*Work instruction 1*: In the passage on telephone networks, which body creates most of the technical standards that govern the PSTN?
*Work instruction 2*: Give the lines of the rows as a JSON list of strings, one string per line and blank lines left out, starting at the line that contains "I want to click on y-tick-label: 340, so" and ending at the last line of the rows, with both ends included.

*Extract to read*:
+---+

Networks may be classified according to a wide variety of characteristics. This article provides a general overview of some types and categories
and presents the basic components of a network. You can link or connect to large computers and the Internet
providing access to world-wide information resources just by sitting in front of and clicking on your computer. On a larger, collective scale
connectivity may refer to the internet bandwidth coming into and going out of a country, and the quality of the infrastructure within the country
for linking to the internet.
With respect to Global Telephone Connectivity, the Internet has taken this a whole step further with Public Telephone Networks.
The public switched telephone network (PSTN) is the network of the world's public circuit-switched telephone networks, in much the same way that
the Internet is the network of the world's public IP-based packet-switched networks. Originally a network of fixed-line analog telephone systems,
the PSTN is now almost entirely digital, and now includes mobile as well as fixed telephones.
The PSTN is largely governed by technical standards created by the ITU-T, and uses E.163/E.164 addresses (more commonly known as telephone numbers)
for addressing.
Global Telephone Network Architecture and context:
The PSTN was the earliest example of traffic engineering to deliver Quality of Service (QoS) guarantees. A.K. Erlang (1878–1929) is credited with
establishing the mathematical foundations of methods required to determine the amount and configuration of equipment and the number of personnel
required to deliver a specific level of service.
In the 1970s the telecommunications industry conceived that digital services would follow much the same pattern as voice services, and conceived a
vision of end-to-end circuit switched services, known as the Broadband Integrated Services Digital Network (B-ISDN). The B-ISDN vision has been
overtaken by the disruptive technology of the Internet. Only the oldest parts of the telephone network still use analog technology for anything
other than the last mile loop to the end user, and in recent years digital services have been increasingly rolled out to end users using services
such as DSL, ISDN, FTTP and cable modem systems.
Many observers believe that the long term future of the PSTN is to be just one application of the Internet - however, the Internet has some
way to go before this transition can be made. The QoS guarantee is one aspect that needs to be improved in the Voice over IP (VoIP) technology.
There are a number of large private telephone networks which are not linked to the PSTN, usually for military purposes. There are also private
networks run by large companies which are linked to the PSTN only through limited gateways, like a large private branch exchange (PBX).
Early history:
The first telephones had no network but were in private use, wired together in pairs. Users who wanted to talk to different people had as many
telephones as necessary for the purpose. A user who wished to speak, whistled into the transmitter until the other party heard. Soon, however, a
bell was added for signalling, and then a switchhook, and telephones took advantage of the exchange principle already employed in telegraph networks.
Each telephone was wired to a local telephone exchange, and the exchanges were wired together with trunks. Networks were connected together in a
hierarchical manner until they spanned cities, countries, continents and oceans. This was the beginning of the PSTN, though the term was unknown for
many decades.
Automation introduced pulse dialing between the phone and the exchange, and then among exchanges, followed by more sophisticated address signaling
including multi-frequency, culminating in the SS7 network that connected most exchanges by the end of the 20th century.

+---+

*Available data*:
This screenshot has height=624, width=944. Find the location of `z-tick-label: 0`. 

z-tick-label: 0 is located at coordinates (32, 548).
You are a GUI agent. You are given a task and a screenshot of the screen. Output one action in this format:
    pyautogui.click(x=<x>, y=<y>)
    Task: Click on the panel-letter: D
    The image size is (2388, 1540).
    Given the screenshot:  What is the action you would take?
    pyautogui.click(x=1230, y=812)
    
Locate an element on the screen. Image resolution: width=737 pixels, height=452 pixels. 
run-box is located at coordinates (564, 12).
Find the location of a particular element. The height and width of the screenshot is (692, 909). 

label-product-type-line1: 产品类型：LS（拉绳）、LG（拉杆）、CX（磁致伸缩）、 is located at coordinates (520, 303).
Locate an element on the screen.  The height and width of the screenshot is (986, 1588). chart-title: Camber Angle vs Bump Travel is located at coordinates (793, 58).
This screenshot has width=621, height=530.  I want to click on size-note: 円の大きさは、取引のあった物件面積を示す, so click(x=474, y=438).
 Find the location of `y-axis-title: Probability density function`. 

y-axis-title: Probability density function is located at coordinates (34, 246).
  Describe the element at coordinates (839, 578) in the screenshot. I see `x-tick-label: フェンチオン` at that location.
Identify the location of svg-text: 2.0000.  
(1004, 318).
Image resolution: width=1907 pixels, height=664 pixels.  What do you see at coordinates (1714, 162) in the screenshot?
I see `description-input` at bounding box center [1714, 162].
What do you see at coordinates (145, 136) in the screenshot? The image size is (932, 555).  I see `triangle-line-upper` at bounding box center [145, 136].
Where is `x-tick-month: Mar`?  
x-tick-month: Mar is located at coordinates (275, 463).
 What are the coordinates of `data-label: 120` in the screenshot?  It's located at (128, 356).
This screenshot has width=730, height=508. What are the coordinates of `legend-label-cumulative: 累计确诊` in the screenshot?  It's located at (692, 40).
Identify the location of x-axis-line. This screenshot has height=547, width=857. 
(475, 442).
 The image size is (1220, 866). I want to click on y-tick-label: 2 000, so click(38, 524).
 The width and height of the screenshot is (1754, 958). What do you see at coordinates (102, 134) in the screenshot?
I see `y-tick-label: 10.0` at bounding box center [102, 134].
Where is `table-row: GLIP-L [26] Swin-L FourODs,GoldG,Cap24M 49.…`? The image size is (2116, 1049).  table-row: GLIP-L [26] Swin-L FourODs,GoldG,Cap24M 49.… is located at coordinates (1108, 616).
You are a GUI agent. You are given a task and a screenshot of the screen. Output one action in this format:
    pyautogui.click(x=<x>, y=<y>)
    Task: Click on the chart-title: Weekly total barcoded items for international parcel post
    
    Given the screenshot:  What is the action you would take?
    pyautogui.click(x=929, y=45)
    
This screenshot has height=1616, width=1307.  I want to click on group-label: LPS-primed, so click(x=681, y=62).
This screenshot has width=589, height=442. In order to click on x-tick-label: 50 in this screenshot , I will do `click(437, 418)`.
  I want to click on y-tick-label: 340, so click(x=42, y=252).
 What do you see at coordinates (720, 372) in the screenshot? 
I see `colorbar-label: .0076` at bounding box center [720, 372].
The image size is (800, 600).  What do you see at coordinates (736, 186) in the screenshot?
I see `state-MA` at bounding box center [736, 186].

+---+

*Expected output 1*: The ITU-T

*Expected output 2*:
[
  "  I want to click on y-tick-label: 340, so click(x=42, y=252).",
  " What do you see at coordinates (720, 372) in the screenshot? ",
  "I see `colorbar-label: .0076` at bounding box center [720, 372].",
  "The image size is (800, 600).  What do you see at coordinates (736, 186) in the screenshot?",
  "I see `state-MA` at bounding box center [736, 186]."
]